Mas, apesar disso, é importante perceber e lembrar que esses sistemas culturais listados não são fixos e estanques, uma vez que se relacionam entre si e se transformam contínua e mutuamente. E também é importante lembrar que cada um dos sistemas culturais aqui mencionados tem seus próprios emissores, seu próprio público, bem como sua própria estética. E, ainda, que cada um obedece às necessidades simbólicas de diferentes grupos sociais e que todos eles têm a ver, ao mesmo tempo, com o que constituímos, sob o ponto de vista social e cultural, como uma sociedade heterogênea e múltipla. E dessa forma, a pesquisa sobre a cultura e sobre a literatura latino-americana vai-se aprofundando e, consequentemente, os discursos sobre o modo de compreender o continente vão-se modificando.

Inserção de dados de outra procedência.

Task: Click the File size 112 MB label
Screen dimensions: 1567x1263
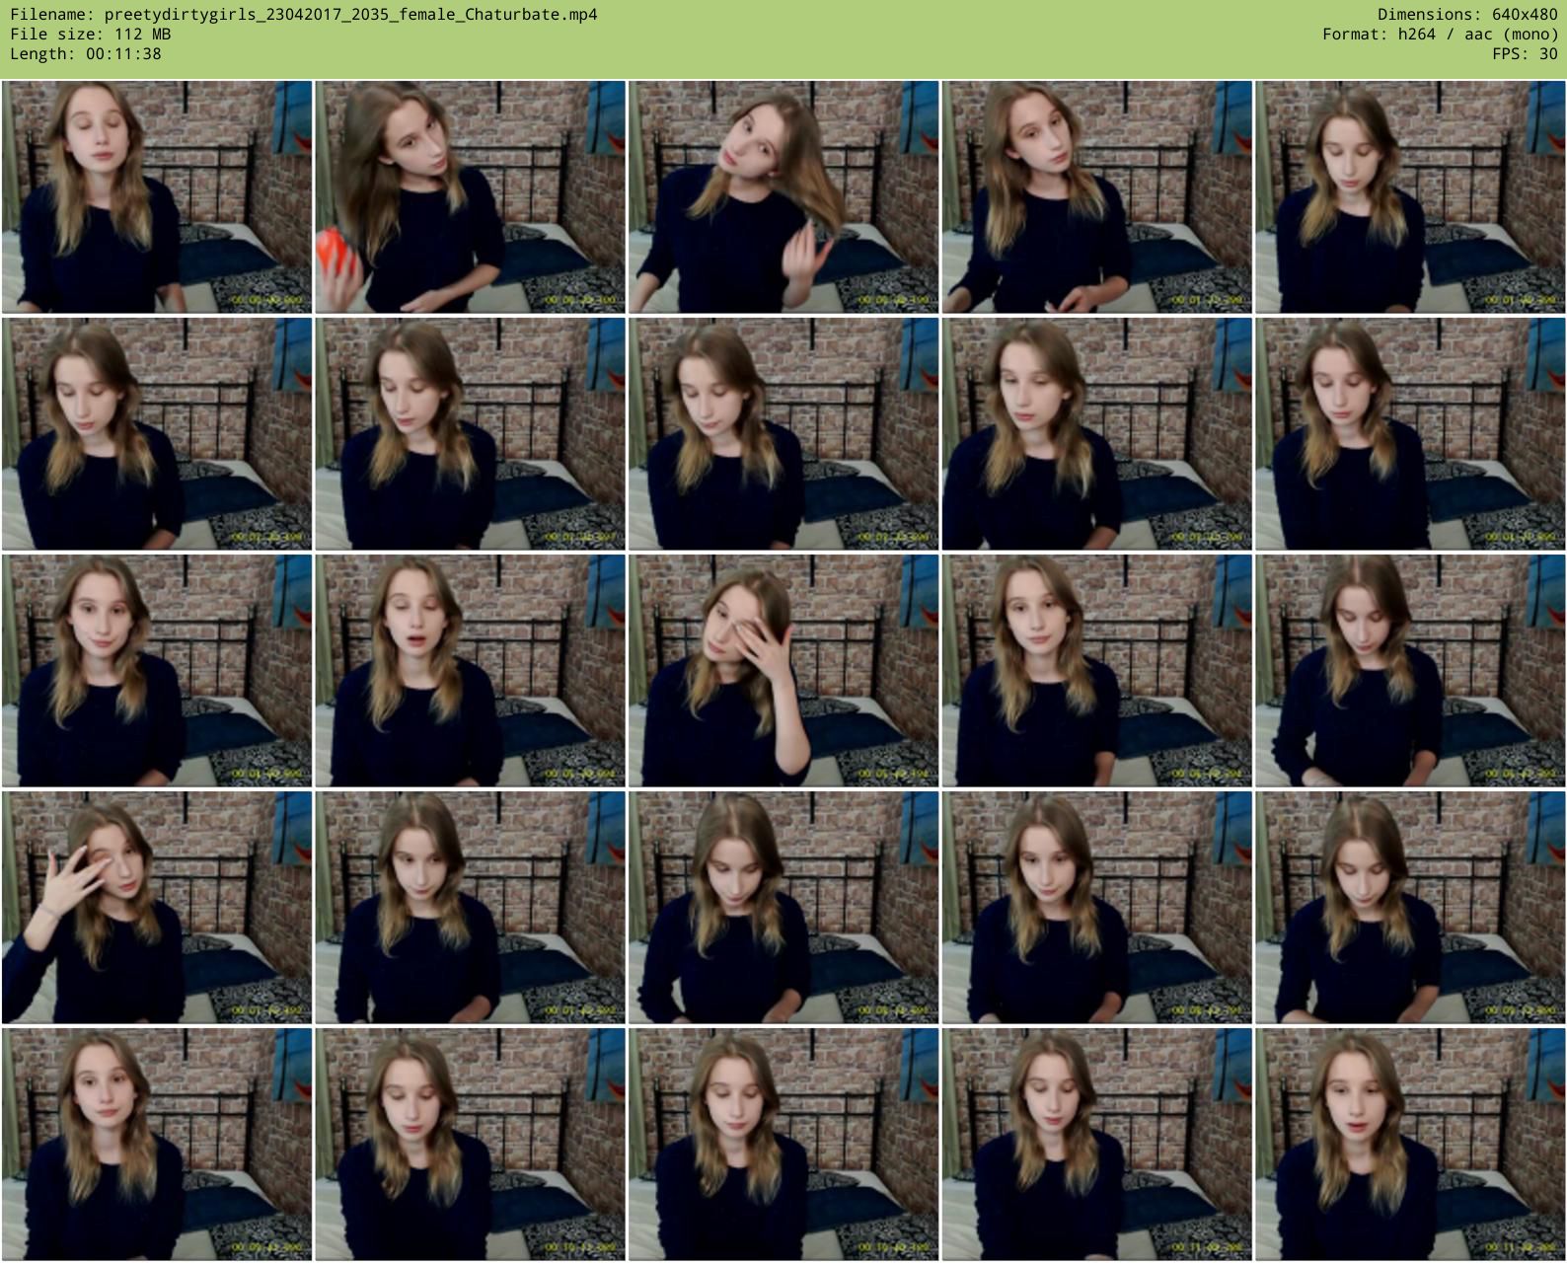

O certo, é que cada um desses sistemas culturais-literários, ao longo do século XX, adquire uma identidade mais clara e evidente e, ao mesmo tempo, movimentos próprios. Eles respondem, assim, a distintas instâncias, configurações e interesses de setores diferenciados da sociedade, que fundam imaginários, linguagens, interesses e estéticas. Estes sistemas dão forma à pluralidade das manifestações vivida tal como ela se apresenta no espaço geográfico-cultural latino-americano.

Desse modo, melhor não falar de uma conformação discursiva una e coesa, uma vez que o mais justo é falar que a cultura latino-americana vai se articulando a partir de várias conformações discursivas: a da elite, por um lado, e das culturas populares, indígenas e de raízes africanas, ou asiáticas, por outro. Além disso, não podemos esquecer a presença forte da cultura de massa. Todos esses sistemas produtivos de cultura, que se estruturam a partir de cosmovisões diversas, entraram em contatos de formas distintas, desde o começo do processo de colonização. Neste contexto, desde o início do século XX, a percepção do fenômeno da existência de outros sistemas culturais, que não o da elite, vem cobrando a devida atenção dos pesquisadores e estudiosos do fenômeno.
Assim, neste espaço discursivo amplo e em conjunto, que expressa fragmentação e tensão próprias, esses diferentes e múltiplos sistemas culturais configuram as expressões culturais e, por consequência, literárias próprias da América Latina. Dessa maneira, a situação discursiva na América Latina se mostra com um dinamismo maior que o que se observa em outros lugares no mundo, como é o caso de alguns países europeus durante quase todo o século XX, conforme Pizarro (2014, p. 15 e 16). Ou seja, a mistura, a miscigenação cultural passa a ser valorizada como fenômeno. Pizarro (2005, p. 59) afirma que, assim como foram se desenvolvendo os estudos sobre os diferentes sistemas culturais que organizam internamente a América Latina, foram se delineando, concomitantemente, as diferentes áreas culturais que existem no espaço latino-americano.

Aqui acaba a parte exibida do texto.